Monthly Training Grant Breakfasts
Selected Wednesdays at 9:00 AM (unless otherwise noted)
September 3, 2025
Speaker: Jef Akst, managing editor of BioSpace
Topic: "Swapping the pipette for the pen: How to make the leap to science writing"
Jef was a CTRD predoctoral trainee, and received her masters degree from the EEB program at IU Biology, working with Butch Brodie and Mike Wade on sexual selection in seahorses. She spent the first part of her career at The Scientist, where she helped launch new editorial projects, oversaw the production of the monthly print and digital magazines, and managed the editorial freelance budget, among other responsibilities. In March 2023, she started her tenure as managing editor at BioSpace, which covers biopharma news for industry professionals. Her talk will focus on her career trajectory as a writer and editor.
October 1, 2025
Speaker: Dr. Creagh Breuner, Professor and Associate Dean, Division of Biological and Biomedical Sciences, University of Montana
Topic: "Glucocorticoids regulate breeding onset in a montane passerine with extremely variable phenology"
The transition from migratory to breeding physiology needs to match the local breeding environment, but there are few cues on breeding environment phenology in intermediate and long-distance migrants while they are en route. Mountain white-crowned sparrows experience severe inter-annual variation in snow-pack at their breeding sites due to ENSO events (El Niño and La Niña). We followed early season migration-breeding transitions over 15 years in a population of white-crowned sparrows breeding just outside Yosemite Park in the High Sierra, evaluating the role glucocorticoids may play in keeping birds in a more ‘irruptive’ state while conditions at the breeding site were still too severe for breeding.
November 5, 2025
Speaker: Dr. Isaac Miller-Crews, CTRD Postdoctoral Trainee
Topic: "How social context shapes transcriptomic coordination within and across brain regions"

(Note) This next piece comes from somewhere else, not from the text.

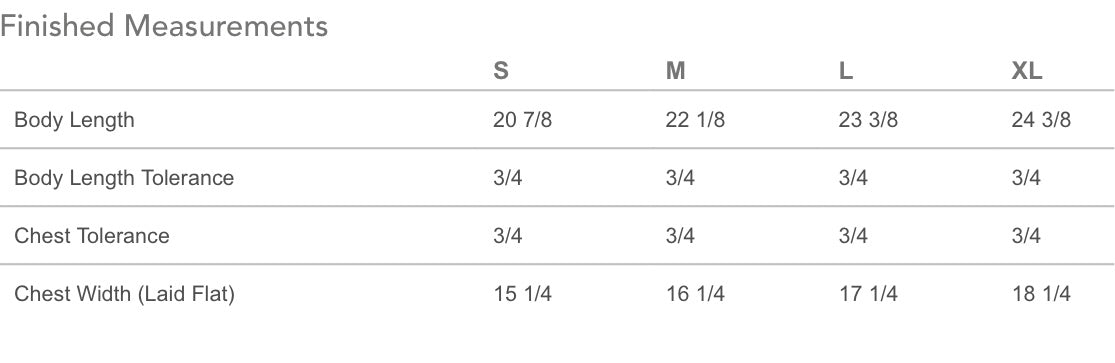Click Body Length Tolerance 3/4 under XL
The height and width of the screenshot is (363, 1115).
tap(1026, 178)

In this talk I will discuss some new neural transcriptomic approaches we are developing in the Rosvall lab for studying how multiple brain regions respond and prime for social challenges in free-living Juncos.
December 3, 2025
Speaker: Dr. Julia Saltz, Associate Professor of Biology
Topic: "Understanding the causes of social network variation in flies"
Social network position can influence sex-specific social behavior and reproduction, but the reasons that individuals and groups have the social network structures that they do are poorly understood. We are trying to figure this out in flies. I’ll present some data with clues from genetic and behavioral analyses.